Yes, I know that power isn't supposed to be a major consideration in tiers, but there's no avoiding the fact that it is, since usage is largely determined by power (the best are used the most and therefore become OU) and UU bans stuff based on power. I think the revamp supporters think that testing all the BLs would make things less arbitrary and more natural, rather than the current metagame which was produced by a bunch of theorymonning.
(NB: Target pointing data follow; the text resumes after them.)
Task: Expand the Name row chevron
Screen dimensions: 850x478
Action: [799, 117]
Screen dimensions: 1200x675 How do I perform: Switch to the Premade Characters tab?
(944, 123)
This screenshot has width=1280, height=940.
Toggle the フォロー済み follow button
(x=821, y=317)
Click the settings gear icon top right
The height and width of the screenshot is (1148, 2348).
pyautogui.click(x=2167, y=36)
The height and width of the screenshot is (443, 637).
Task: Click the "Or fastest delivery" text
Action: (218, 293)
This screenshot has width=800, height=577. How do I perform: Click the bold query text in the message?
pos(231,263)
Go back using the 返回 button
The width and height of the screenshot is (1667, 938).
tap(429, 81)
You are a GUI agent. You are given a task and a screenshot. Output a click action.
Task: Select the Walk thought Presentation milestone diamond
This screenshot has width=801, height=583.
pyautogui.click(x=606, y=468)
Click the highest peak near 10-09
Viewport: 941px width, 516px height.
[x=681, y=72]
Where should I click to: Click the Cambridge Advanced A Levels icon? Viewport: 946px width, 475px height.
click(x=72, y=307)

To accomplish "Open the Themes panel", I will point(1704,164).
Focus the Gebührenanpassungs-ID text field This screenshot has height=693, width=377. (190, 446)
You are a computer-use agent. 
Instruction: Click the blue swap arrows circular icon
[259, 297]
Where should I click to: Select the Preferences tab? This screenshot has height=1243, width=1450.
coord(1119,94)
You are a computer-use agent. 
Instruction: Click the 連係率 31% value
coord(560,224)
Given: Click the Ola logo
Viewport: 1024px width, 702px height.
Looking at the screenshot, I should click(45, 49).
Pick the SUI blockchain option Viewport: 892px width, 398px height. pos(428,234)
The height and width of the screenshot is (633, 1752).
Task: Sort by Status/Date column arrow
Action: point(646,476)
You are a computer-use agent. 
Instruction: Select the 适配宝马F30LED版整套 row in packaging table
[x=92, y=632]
That's a flawed assumption, though, because what it comes down to is that the instant we acknowledge the need to have a UU banlist beyond "no OUs, no non-unique NFEs" we're drawing a random, arbitrary line in the sand beyond which things are too strong for our desired UU, and retesting everything at once doesn't do anything but move the line. It doesn't fundamentally change the way the metagame is produced or make things more "correct", it just means the new UU will overlap more with OU and be less distinct because of that - which many find undesirable. To have a true, natural, usage-based UU means throwing balance out the window, and the very act of attempting to produce a balanced UU metagame means that it's no longer merely a tier of UnderUsed Pokemon but rather a tier that is merely named "UU" and only contains critters that aren't OU and are weaker than X, where X is the line between UU and BL. Pokemon that can't function in the OU metagame but are too strong for the UU metagame are likewise a natural byproduct of having a UU metagame.
I haven't even seen any Steelix or Weezing yet, given the newness of the changes and the fact that I've been mostly playing UU with the recent Smogon Tour in mind, and I'm already struck by how much more defensive the UU metagame is compared to OU. I can't see Weezing and Steelix improving that.
Given all the talk about BL's creation being "flawed" and therefore it needs to be started all over from scratch...Red and Blue were quite flawed, yet I didn't see any complaining when Nintendo merely improved on them for later games rather than gutting the entire system and redoing it from scratch.